Hi everyone,
I am currently looking to evaluate some numerical data and need a method similar to numpy.gradient. All the packages, I have found seem to assume that I have some continuous function that I can evaluate at arbitrary points, however I only have a fixed array of function values that I can use (i.e. x = Array{Float64,1}, y = Array{Float64,1}).
I have found an old topic (Is there a central difference/gradient function somewhere?) that discusses this, but I found that I was not completely satisfied with the discussed solutions and hope that something has changed since then.
Most packages seem to have some advanced functions to differentiate matrices or higher dimensional arrays, but not simple 1-D arrays.
The closest answer is this quick and dirty code of mine, inspired by one of the answers from above that gives what I want for evenly spaced x -Arrays:
# returns derivative of f wrt. x such that the result has a length equal to that of x
function deriv(y::AbstractVector,x::AbstractVector)

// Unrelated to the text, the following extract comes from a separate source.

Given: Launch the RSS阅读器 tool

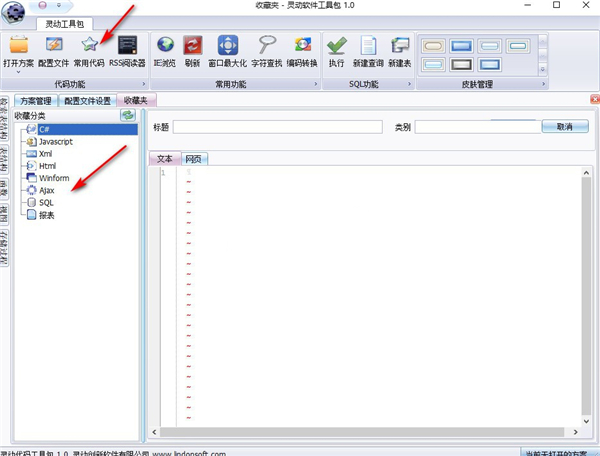Looking at the screenshot, I should (x=127, y=46).
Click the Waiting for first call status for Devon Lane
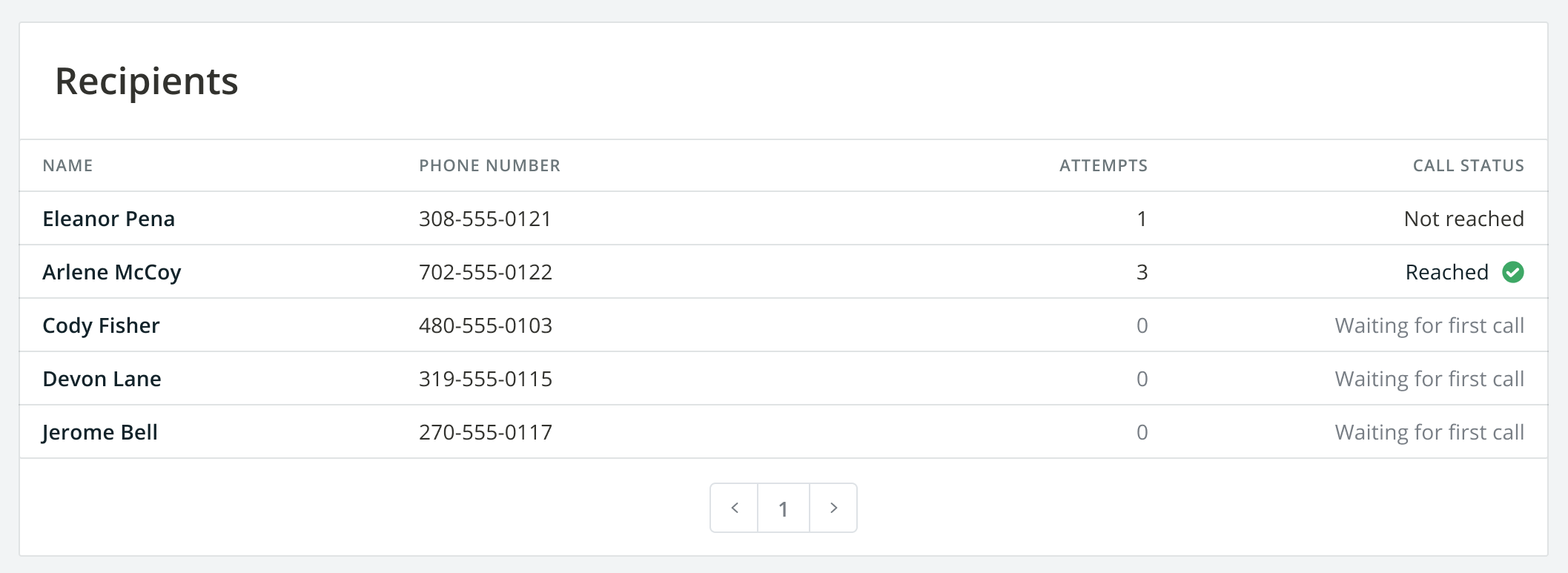The image size is (1568, 573). 1429,379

function centraldiff(v::AbstractVector)
dv = diff(v)/2 # half the derivative
a = [dv[1];dv] # copies first element
a .+= [dv;dv[end]] # copies last element, add both results to compute average
return(a)
end
return centraldiff(y)./centraldiff(x)
end
but for such a simple problem I would not expect having to rely on my own clumsy implementation. It would be nice to import some function that can do this for non-evenly spaced x as well.
Have I overlooked a suitable function in one of the many differentiation libraries, or is my problem ill-formulated somehow, such that there is a much better workflow altogether? Numerically, it is not feasible to compute values of y dynamically.
I hope you can help me in this problem!